Предпринятый Реформацией штурм образов буквально пробил брешь в защитной стене священных символов. С тех пор они рушатся один за другим. Они сталкиваются, отвергаются пробужденным разумом. К тому же, их значение давно забыто. Впрочем, забыто ли? Может быть, вообще никогда не было известно, что они означали, и лишь в Новое время протестантское человечество стало поражаться тому, что ничего не знает о смысле непорочного зачатия, о божественности Христа или о сложностях догмата о троичности? Может даже показаться, что эти образы принимались без сомнений и рефлексии, что люди относились к ним так же, как к украшению рождественской елки или крашеным пасхальным яйцам — совершенно не понимая, что означают эти обычаи. На деле люди как раз потому почти никогда не задаются вопросом о значении архетипических образов, что эти образы полны смысла. Боги умирают время от времени потому, что люди вдруг обнаруживают, что их боги ничего не значат, сделаны человеческой рукой из дерева и камня и совершенно бесполезны. На самом деле обнаруживается лишь то, что человек ранее совершенно не задумывался об этих образах. А когда он начинает о них думать, он прибегает к помощи того, что сам он называет «разумом», но что в действительности представляет собой только сумму его близорукости и предрассудков.

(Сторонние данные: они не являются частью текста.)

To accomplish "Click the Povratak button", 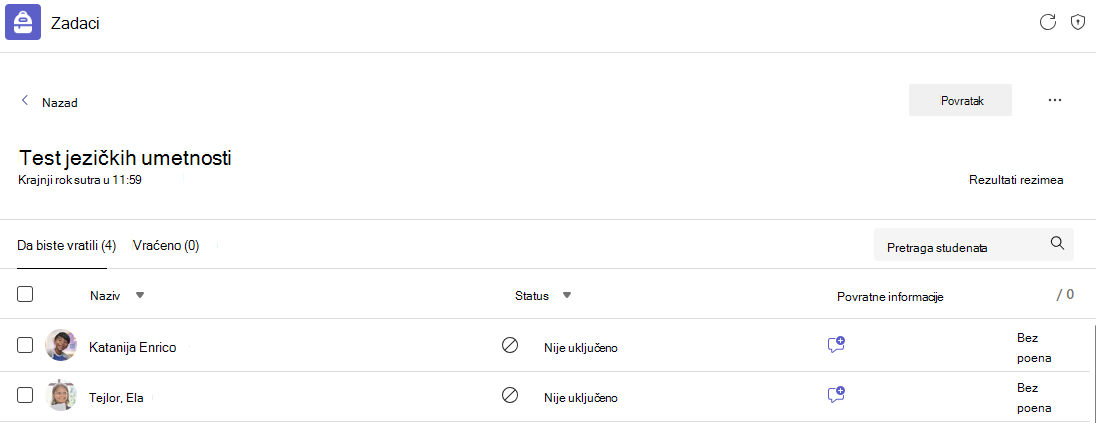I will coord(960,101).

История развития протестантизма является хроникой штурма образов. Одна стена падала за другой. Да и разрушать было не слишком трудно после того, как был подорван авторитет церкви. Большие и малые, всеобщие и единичные, образы разбивались один за другим, пока наконец не пришла царствующая ныне ужасающая символическая нищета. Тем самым ослабились и силы церкви: она превратилась в твердыню без бастионов и казематов, в дом с рухнувшими стенами, в который ворвались все ветры и все невзгоды мира. Прискорбное для исторического чувства крушение самого протестантизма, разбившегося на сотни деноминаций, является верным признаком того, что этот тревожный процесс продолжается. Протестантское человечество вытолкнуто за пределы охранительных стен, и оказалось в положении, которое ужаснуло бы любого естественно живущего человека. Но просвещенное сознание не желает ничего об этом знать, и в результате повсюду ищет то, что утратило в Европе. Изыскиваются образы и формы созерцания, способные действовать, способные успокоить сердце и утолить духовную жажду, — и сокровища находятся на Востоке.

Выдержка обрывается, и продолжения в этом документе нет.